Data extracts Block Start
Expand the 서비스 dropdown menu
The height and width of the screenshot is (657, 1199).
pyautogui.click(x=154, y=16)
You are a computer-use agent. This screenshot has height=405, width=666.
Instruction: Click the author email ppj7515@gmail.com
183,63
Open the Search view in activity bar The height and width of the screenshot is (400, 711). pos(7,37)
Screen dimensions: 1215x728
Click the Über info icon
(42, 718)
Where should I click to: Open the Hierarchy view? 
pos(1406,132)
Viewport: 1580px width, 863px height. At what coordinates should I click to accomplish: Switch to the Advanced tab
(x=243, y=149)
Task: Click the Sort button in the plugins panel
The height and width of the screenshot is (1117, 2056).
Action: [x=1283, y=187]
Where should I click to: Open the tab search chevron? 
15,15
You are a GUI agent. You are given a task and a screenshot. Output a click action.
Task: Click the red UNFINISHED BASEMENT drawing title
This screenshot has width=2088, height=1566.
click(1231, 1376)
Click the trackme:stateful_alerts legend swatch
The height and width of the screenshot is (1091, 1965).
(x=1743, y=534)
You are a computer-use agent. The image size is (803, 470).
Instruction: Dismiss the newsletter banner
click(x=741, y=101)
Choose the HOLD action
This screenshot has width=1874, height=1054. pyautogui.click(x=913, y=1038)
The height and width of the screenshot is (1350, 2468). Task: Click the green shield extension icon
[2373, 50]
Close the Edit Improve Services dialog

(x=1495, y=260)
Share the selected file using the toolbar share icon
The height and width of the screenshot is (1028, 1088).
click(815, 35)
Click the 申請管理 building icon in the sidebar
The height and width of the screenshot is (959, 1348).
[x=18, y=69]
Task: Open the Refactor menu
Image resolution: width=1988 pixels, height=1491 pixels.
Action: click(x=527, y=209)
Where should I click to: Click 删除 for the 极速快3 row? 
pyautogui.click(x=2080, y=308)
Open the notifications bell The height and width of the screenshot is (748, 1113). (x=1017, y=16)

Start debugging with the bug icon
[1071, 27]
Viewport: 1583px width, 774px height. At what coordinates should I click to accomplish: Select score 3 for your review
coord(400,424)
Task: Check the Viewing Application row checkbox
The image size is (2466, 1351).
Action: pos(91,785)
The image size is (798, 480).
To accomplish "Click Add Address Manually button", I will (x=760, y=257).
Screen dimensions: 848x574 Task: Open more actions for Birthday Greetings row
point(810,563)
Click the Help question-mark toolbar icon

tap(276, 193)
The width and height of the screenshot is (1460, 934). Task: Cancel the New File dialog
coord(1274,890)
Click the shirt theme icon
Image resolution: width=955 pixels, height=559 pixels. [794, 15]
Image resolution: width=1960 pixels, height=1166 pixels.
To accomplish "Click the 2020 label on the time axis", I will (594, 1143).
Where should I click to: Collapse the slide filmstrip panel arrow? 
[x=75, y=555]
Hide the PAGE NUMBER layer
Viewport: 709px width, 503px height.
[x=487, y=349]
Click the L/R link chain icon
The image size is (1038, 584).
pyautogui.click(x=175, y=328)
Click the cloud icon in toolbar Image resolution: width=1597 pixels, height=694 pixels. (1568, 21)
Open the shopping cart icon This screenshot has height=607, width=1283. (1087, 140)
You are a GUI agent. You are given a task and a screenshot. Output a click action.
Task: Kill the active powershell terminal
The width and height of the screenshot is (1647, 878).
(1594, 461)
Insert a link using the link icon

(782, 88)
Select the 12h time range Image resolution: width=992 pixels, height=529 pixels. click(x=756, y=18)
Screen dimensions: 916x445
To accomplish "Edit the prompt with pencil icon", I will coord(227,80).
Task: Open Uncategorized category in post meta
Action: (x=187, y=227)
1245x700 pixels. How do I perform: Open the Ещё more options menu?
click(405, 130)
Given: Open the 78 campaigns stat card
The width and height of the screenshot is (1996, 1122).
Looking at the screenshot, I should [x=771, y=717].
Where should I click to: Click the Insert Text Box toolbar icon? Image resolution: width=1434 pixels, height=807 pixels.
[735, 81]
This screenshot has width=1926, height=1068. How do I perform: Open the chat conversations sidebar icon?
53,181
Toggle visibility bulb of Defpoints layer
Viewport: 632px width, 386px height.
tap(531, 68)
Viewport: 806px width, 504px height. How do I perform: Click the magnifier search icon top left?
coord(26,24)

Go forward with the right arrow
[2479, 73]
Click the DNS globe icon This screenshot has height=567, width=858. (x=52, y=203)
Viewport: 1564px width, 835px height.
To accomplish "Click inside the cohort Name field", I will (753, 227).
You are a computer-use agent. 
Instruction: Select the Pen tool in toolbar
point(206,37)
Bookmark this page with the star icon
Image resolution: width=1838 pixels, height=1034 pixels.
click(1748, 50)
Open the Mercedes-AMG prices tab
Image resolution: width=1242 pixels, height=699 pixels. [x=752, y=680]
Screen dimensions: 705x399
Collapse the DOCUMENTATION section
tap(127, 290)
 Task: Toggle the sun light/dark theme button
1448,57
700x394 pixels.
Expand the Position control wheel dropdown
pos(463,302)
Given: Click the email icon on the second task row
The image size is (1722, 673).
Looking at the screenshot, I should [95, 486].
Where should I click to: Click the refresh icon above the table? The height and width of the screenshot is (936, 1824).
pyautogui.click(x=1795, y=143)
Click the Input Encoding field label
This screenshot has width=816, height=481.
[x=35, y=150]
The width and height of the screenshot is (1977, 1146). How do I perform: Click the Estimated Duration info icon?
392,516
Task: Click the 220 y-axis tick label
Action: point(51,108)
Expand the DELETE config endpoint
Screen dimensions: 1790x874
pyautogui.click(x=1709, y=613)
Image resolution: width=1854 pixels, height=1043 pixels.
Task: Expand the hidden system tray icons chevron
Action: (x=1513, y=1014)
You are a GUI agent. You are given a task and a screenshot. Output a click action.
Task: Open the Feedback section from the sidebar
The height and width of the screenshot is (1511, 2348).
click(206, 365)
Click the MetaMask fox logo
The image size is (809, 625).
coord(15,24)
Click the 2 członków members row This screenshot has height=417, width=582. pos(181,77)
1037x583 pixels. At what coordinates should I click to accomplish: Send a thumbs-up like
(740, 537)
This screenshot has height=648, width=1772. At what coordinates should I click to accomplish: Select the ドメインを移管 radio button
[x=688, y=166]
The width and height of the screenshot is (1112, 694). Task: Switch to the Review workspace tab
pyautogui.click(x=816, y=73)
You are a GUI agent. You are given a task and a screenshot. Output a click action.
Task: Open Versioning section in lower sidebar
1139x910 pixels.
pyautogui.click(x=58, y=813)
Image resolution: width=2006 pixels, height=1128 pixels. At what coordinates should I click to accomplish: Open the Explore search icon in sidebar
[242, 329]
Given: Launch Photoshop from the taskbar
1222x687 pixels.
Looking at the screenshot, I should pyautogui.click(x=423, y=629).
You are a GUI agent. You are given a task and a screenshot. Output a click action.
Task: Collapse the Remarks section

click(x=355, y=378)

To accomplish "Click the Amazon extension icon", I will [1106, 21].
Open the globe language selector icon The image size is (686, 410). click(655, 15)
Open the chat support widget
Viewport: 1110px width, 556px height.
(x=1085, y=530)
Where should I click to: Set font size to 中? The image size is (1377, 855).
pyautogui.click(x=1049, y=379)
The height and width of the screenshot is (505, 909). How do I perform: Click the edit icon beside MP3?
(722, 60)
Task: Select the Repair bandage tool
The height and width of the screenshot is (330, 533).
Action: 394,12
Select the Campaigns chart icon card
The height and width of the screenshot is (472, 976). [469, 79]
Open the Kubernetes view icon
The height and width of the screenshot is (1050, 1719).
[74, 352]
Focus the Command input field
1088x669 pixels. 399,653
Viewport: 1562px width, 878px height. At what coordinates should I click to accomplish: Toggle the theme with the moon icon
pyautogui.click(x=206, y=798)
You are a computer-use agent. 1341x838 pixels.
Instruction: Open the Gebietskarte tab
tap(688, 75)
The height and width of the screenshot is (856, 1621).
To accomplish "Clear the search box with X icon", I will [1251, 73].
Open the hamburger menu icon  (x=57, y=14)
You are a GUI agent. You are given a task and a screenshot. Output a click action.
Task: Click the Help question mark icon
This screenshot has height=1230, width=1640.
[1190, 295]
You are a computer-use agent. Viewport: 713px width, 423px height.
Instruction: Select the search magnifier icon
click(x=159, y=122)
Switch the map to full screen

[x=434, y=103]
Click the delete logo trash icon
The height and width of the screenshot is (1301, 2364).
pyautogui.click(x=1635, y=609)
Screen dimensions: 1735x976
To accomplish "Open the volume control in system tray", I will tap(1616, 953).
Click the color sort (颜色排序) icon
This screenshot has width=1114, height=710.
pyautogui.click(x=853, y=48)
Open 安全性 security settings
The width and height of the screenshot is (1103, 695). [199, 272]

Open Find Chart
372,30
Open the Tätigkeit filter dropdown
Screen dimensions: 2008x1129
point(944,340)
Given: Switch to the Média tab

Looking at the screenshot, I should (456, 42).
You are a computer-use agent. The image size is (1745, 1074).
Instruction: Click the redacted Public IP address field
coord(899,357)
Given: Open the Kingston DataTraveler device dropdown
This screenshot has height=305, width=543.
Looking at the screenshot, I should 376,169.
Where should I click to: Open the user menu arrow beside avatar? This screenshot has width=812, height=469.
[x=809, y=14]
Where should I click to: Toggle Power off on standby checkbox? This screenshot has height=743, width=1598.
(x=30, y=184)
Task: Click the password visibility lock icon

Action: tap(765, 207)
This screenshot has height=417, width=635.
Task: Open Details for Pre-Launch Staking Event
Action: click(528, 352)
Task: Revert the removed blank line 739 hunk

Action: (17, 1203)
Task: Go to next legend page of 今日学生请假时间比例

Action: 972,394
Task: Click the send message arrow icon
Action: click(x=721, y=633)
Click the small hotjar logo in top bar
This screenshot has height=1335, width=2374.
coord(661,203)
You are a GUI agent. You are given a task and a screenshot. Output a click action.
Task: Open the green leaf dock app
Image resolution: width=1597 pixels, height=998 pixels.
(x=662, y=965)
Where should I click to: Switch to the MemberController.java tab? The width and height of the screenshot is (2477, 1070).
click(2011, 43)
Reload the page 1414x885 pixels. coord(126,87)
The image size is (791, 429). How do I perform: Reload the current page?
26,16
Data extracts Block End
▶ **What the task asks**
Locate the word "from" in the records and collect each line it appears in.

▶ **Response to the exercise**
Task: Open the Feedback section from the sidebar
Given: Launch Photoshop from the taskbar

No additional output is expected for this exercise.